Work required: Copy every record below, exactly as written.

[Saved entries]
= Beginning of Section =
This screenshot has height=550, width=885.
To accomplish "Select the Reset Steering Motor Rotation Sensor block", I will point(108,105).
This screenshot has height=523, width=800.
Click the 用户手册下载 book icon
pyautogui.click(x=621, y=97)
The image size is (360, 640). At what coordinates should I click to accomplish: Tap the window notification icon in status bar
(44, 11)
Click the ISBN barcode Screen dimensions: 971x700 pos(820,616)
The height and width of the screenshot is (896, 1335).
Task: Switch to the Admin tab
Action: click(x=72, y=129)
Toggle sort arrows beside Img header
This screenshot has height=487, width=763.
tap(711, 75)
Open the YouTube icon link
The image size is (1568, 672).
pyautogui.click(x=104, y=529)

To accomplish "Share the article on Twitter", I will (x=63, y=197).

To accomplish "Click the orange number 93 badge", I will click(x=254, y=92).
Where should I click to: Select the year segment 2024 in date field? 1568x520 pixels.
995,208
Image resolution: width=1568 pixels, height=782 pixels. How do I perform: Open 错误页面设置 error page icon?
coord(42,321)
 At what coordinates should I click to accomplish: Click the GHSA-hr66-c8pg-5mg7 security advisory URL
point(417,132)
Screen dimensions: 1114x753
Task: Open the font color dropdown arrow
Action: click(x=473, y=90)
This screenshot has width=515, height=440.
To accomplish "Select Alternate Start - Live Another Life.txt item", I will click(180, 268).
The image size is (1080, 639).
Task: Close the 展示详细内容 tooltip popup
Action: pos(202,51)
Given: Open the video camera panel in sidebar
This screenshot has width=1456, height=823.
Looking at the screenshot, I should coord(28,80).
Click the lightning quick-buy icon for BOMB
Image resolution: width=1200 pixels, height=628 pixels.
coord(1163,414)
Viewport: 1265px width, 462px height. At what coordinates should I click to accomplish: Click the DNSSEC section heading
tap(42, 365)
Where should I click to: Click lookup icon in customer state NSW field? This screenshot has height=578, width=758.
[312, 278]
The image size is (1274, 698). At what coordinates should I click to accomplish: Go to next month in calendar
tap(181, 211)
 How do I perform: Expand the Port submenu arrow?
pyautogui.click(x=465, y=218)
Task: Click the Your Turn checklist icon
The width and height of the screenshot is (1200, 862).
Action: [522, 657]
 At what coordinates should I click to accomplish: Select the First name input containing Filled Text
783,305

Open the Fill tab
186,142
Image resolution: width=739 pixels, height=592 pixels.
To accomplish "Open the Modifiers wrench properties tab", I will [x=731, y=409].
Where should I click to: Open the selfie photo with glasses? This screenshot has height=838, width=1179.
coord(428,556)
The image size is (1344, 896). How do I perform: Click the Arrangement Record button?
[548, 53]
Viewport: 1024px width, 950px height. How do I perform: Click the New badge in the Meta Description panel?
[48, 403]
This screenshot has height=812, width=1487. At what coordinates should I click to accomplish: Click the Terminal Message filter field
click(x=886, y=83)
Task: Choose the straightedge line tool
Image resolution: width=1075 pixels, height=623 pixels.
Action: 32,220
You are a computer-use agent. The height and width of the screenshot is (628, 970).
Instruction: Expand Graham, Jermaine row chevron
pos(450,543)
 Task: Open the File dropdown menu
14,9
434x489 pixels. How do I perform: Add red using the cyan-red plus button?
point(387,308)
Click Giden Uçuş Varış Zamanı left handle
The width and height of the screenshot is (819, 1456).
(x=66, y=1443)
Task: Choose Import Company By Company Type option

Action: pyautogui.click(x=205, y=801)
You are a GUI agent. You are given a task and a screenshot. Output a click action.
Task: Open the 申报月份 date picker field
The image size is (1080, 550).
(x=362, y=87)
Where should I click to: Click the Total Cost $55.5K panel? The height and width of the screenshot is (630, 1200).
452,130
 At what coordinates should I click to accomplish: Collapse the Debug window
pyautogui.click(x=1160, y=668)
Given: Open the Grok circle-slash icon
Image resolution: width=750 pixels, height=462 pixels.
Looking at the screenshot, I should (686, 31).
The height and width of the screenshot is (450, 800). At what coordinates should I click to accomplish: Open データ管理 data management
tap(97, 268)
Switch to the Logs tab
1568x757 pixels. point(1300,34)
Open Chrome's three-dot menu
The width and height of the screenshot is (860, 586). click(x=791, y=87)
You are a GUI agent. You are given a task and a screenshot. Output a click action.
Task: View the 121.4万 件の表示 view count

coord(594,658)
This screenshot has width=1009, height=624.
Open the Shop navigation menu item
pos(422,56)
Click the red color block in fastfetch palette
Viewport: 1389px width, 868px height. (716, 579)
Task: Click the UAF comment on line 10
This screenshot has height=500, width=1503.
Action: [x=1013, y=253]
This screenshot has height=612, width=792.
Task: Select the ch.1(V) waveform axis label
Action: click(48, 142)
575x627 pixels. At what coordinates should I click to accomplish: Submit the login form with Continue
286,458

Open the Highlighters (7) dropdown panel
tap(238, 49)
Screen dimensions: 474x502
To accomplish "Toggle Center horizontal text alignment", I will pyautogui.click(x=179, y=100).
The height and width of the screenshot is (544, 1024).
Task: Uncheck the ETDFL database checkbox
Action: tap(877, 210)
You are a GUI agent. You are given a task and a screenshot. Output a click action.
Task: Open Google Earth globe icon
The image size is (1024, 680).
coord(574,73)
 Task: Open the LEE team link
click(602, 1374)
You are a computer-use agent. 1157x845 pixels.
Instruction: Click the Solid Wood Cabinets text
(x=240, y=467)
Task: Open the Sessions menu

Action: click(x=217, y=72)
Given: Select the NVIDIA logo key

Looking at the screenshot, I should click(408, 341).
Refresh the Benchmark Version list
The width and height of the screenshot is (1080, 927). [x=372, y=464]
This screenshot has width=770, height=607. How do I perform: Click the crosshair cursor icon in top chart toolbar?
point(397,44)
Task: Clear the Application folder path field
= End of Section =
Solution below:
This screenshot has height=550, width=885.
To accomplish "Select the Reset Steering Motor Rotation Sensor block", I will point(108,105).
This screenshot has height=523, width=800.
Click the 用户手册下载 book icon
pyautogui.click(x=621, y=97)
The image size is (360, 640). At what coordinates should I click to accomplish: Tap the window notification icon in status bar
(44, 11)
Click the ISBN barcode Screen dimensions: 971x700 pos(820,616)
The height and width of the screenshot is (896, 1335).
Task: Switch to the Admin tab
Action: click(x=72, y=129)
Toggle sort arrows beside Img header
This screenshot has height=487, width=763.
tap(711, 75)
Open the YouTube icon link
The image size is (1568, 672).
pyautogui.click(x=104, y=529)

To accomplish "Share the article on Twitter", I will (x=63, y=197).

To accomplish "Click the orange number 93 badge", I will click(x=254, y=92).
Where should I click to: Select the year segment 2024 in date field? 1568x520 pixels.
995,208
Image resolution: width=1568 pixels, height=782 pixels. How do I perform: Open 错误页面设置 error page icon?
coord(42,321)
 At what coordinates should I click to accomplish: Click the GHSA-hr66-c8pg-5mg7 security advisory URL
point(417,132)
Screen dimensions: 1114x753
Task: Open the font color dropdown arrow
Action: click(x=473, y=90)
This screenshot has width=515, height=440.
To accomplish "Select Alternate Start - Live Another Life.txt item", I will click(180, 268).
The image size is (1080, 639).
Task: Close the 展示详细内容 tooltip popup
Action: pos(202,51)
Given: Open the video camera panel in sidebar
This screenshot has width=1456, height=823.
Looking at the screenshot, I should coord(28,80).
Click the lightning quick-buy icon for BOMB
Image resolution: width=1200 pixels, height=628 pixels.
coord(1163,414)
Viewport: 1265px width, 462px height. At what coordinates should I click to accomplish: Click the DNSSEC section heading
tap(42, 365)
Where should I click to: Click lookup icon in customer state NSW field? This screenshot has height=578, width=758.
[312, 278]
The image size is (1274, 698). At what coordinates should I click to accomplish: Go to next month in calendar
tap(181, 211)
 How do I perform: Expand the Port submenu arrow?
pyautogui.click(x=465, y=218)
Task: Click the Your Turn checklist icon
The width and height of the screenshot is (1200, 862).
Action: [522, 657]
 At what coordinates should I click to accomplish: Select the First name input containing Filled Text
783,305

Open the Fill tab
186,142
Image resolution: width=739 pixels, height=592 pixels.
To accomplish "Open the Modifiers wrench properties tab", I will [x=731, y=409].
Where should I click to: Open the selfie photo with glasses? This screenshot has height=838, width=1179.
coord(428,556)
The image size is (1344, 896). How do I perform: Click the Arrangement Record button?
[548, 53]
Viewport: 1024px width, 950px height. How do I perform: Click the New badge in the Meta Description panel?
[48, 403]
This screenshot has height=812, width=1487. At what coordinates should I click to accomplish: Click the Terminal Message filter field
click(x=886, y=83)
Task: Choose the straightedge line tool
Image resolution: width=1075 pixels, height=623 pixels.
Action: 32,220
You are a computer-use agent. The height and width of the screenshot is (628, 970).
Instruction: Expand Graham, Jermaine row chevron
pos(450,543)
 Task: Open the File dropdown menu
14,9
434x489 pixels. How do I perform: Add red using the cyan-red plus button?
point(387,308)
Click Giden Uçuş Varış Zamanı left handle
The width and height of the screenshot is (819, 1456).
(x=66, y=1443)
Task: Choose Import Company By Company Type option

Action: pyautogui.click(x=205, y=801)
You are a GUI agent. You are given a task and a screenshot. Output a click action.
Task: Open the 申报月份 date picker field
The image size is (1080, 550).
(x=362, y=87)
Where should I click to: Click the Total Cost $55.5K panel? The height and width of the screenshot is (630, 1200).
452,130
 At what coordinates should I click to accomplish: Collapse the Debug window
pyautogui.click(x=1160, y=668)
Given: Open the Grok circle-slash icon
Image resolution: width=750 pixels, height=462 pixels.
Looking at the screenshot, I should (686, 31).
The height and width of the screenshot is (450, 800). At what coordinates should I click to accomplish: Open データ管理 data management
tap(97, 268)
Switch to the Logs tab
1568x757 pixels. point(1300,34)
Open Chrome's three-dot menu
The width and height of the screenshot is (860, 586). click(x=791, y=87)
You are a GUI agent. You are given a task and a screenshot. Output a click action.
Task: View the 121.4万 件の表示 view count

coord(594,658)
This screenshot has width=1009, height=624.
Open the Shop navigation menu item
pos(422,56)
Click the red color block in fastfetch palette
Viewport: 1389px width, 868px height. (716, 579)
Task: Click the UAF comment on line 10
This screenshot has height=500, width=1503.
Action: [x=1013, y=253]
This screenshot has height=612, width=792.
Task: Select the ch.1(V) waveform axis label
Action: click(48, 142)
575x627 pixels. At what coordinates should I click to accomplish: Submit the login form with Continue
286,458

Open the Highlighters (7) dropdown panel
tap(238, 49)
Screen dimensions: 474x502
To accomplish "Toggle Center horizontal text alignment", I will pyautogui.click(x=179, y=100).
The height and width of the screenshot is (544, 1024).
Task: Uncheck the ETDFL database checkbox
Action: tap(877, 210)
You are a GUI agent. You are given a task and a screenshot. Output a click action.
Task: Open Google Earth globe icon
The image size is (1024, 680).
coord(574,73)
 Task: Open the LEE team link
click(602, 1374)
You are a computer-use agent. 1157x845 pixels.
Instruction: Click the Solid Wood Cabinets text
(x=240, y=467)
Task: Open the Sessions menu

Action: click(x=217, y=72)
Given: Select the NVIDIA logo key

Looking at the screenshot, I should click(408, 341).
Refresh the Benchmark Version list
The width and height of the screenshot is (1080, 927). [x=372, y=464]
This screenshot has width=770, height=607. How do I perform: Click the crosshair cursor icon in top chart toolbar?
point(397,44)
Task: Clear the Application folder path field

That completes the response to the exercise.